XIX

LE LAMBDA

Le Lambda est un sale type virtuel. Il s’agit pourtant d’un individu de type courant, susceptible de nous heurter à tous les coins de rue. Il est à la fois omniprésent et insaisissable. Mi-anguille, mi-cachalot. On le reconnaît à ce qu’il est difficilement reconnaissable. Il en est ainsi pour le chien que, dans l’incapacité d’en définir la race, on appelle corniaud.

Le Lambda représente la société anonyme à responsabilité indéterminée. Dieu, nous dit-on, serait l’Alpha et l’Oméga de toutes choses, c’est-à-dire le commencement et la fin. L’Homo sapiens sapiens se promène dans le mitan de l’alphabet grec. Prenez un type au hasard : c’est le Lambda !

On ne peut pas être plus moyen que lui. (Du latin medianus, au milieu, entre deux.) Élève très moyen, à qui son professeur accorde la moyenne à contrecœur. Banal, on le trouve dans le ban et dans l’arrière-ban, généralement dans des lieux communs. Il est en effet « extrêmement commun ». Son manque d’originalité confine à l’absolu. En définitive, il est plutôt difficile de le différencier de tout le monde… C’est pourquoi faire son portrait se révèle délicat, sinon absurde. Seule la peinture abstraite pourrait y convenir. À moins que ce ne soit le photomaton. Le chroniqueur se tord les mains. Il court se renseigner sur le grand retour du Sujet en philosophie.

La secrétaire du Professeur lui demande :

« C’est à quel sujet ?

— Au sujet du Sujet, répond-il. Du Sujet Lambda, précisément.

— Il vous connaît ?

— Lambda ?

— Non, le Professeur… »

Et cetera.

Le Lambda est en principe anonyme, en dépit de sa grande notoriété. S’il devient célèbre, à la suite d’un fait divers ou de toute autre circonstance accidentelle, il devient possible de le classer. C’est le Con, le Philanthrope, l’Agélaste, le Saint ou l’Imbécile Heureux, n’importe quel autre sale type… Mais, tant qu’il n’est pas connu, il est n’importe qui.

## [Consigne 1]
Énumérez toutes les catégories dans lesquelles, selon le texte sur le Lambda, on peut classer celui-ci lorsqu'il devient célèbre.
Le texte et les enregistrements n'ont pas la même origine.

## [Enregistrements fournis]
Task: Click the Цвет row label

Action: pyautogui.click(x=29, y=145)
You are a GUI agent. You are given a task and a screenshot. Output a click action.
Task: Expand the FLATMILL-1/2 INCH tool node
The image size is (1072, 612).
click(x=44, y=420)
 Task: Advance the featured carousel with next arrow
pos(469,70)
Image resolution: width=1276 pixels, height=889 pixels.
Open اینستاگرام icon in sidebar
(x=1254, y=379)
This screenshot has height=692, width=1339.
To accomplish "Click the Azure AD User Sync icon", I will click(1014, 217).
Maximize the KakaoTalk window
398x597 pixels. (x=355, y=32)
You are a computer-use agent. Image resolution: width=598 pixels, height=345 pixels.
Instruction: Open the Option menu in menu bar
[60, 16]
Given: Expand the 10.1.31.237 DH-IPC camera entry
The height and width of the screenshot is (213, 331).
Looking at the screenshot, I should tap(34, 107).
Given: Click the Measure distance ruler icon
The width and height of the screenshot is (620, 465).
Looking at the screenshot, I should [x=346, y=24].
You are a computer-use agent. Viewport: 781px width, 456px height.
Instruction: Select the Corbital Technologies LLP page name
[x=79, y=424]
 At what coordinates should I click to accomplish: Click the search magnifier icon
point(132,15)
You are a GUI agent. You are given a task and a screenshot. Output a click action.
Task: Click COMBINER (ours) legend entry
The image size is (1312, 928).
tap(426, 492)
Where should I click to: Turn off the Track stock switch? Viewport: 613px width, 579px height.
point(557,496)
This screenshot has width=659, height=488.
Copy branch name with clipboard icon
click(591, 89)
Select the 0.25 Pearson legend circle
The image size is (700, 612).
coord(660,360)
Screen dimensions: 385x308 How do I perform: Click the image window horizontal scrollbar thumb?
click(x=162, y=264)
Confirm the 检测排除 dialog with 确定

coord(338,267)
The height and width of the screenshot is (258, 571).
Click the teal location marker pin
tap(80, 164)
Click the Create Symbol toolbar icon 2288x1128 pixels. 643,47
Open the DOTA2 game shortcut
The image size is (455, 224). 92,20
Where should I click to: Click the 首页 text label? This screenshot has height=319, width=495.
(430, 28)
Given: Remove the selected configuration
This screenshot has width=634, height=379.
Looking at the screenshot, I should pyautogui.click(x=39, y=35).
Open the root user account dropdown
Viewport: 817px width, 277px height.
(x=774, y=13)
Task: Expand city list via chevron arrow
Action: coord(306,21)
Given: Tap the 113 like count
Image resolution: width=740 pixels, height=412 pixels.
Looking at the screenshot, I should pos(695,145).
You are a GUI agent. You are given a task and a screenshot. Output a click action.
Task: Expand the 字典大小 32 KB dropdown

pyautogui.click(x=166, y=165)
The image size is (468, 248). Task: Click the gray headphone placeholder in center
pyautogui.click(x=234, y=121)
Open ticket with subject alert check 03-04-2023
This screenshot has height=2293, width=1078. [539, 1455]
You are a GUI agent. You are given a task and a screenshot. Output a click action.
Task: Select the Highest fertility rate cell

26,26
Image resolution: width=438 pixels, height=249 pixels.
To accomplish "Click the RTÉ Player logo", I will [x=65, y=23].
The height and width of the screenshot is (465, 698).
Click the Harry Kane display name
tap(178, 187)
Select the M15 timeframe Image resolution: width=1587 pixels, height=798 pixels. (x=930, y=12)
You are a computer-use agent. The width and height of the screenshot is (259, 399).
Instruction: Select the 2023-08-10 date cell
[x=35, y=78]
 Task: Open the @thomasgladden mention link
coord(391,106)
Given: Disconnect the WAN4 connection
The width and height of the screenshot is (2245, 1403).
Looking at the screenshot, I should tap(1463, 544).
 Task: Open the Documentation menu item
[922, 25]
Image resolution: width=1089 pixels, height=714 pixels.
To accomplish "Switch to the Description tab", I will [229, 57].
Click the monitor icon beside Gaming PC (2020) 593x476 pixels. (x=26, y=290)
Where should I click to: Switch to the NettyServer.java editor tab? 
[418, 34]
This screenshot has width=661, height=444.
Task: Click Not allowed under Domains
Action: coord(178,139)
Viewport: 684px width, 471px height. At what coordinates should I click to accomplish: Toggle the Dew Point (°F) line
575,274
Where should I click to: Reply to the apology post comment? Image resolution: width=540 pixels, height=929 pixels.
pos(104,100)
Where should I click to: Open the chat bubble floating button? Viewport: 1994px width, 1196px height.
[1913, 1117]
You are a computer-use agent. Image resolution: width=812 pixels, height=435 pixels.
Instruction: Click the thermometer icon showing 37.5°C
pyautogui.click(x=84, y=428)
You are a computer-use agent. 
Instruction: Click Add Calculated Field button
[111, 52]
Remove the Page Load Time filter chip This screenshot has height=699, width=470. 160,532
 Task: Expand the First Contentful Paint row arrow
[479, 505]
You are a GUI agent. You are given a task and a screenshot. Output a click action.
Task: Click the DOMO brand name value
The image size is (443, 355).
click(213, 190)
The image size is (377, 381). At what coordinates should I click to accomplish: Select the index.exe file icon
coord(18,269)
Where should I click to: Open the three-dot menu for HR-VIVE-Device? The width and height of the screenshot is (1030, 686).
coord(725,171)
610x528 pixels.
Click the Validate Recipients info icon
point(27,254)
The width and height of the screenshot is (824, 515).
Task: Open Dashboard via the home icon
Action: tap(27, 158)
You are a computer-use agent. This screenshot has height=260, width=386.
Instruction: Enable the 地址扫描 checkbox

## [Consigne 2]
Dans les enregistrements, mettez en liste numérotée les lignes qui vont de celle qui contient « Click the monitor » jusqu'à celle qui contient « pos(104,100) », ces deux lignes comprises.

## [Réponse 1]
- le Con
- le Philanthrope
- l'Agélaste
- le Saint
- l'Imbécile Heureux

## [Réponse 2]
1. Click the monitor icon beside Gaming PC (2020) 593x476 pixels. (x=26, y=290)
2. Where should I click to: Switch to the NettyServer.java editor tab? 
3. [418, 34]
4. This screenshot has width=661, height=444.
5. Task: Click Not allowed under Domains
6. Action: coord(178,139)
7. Viewport: 684px width, 471px height. At what coordinates should I click to accomplish: Toggle the Dew Point (°F) line
8. 575,274
9. Where should I click to: Reply to the apology post comment? Image resolution: width=540 pixels, height=929 pixels.
10. pos(104,100)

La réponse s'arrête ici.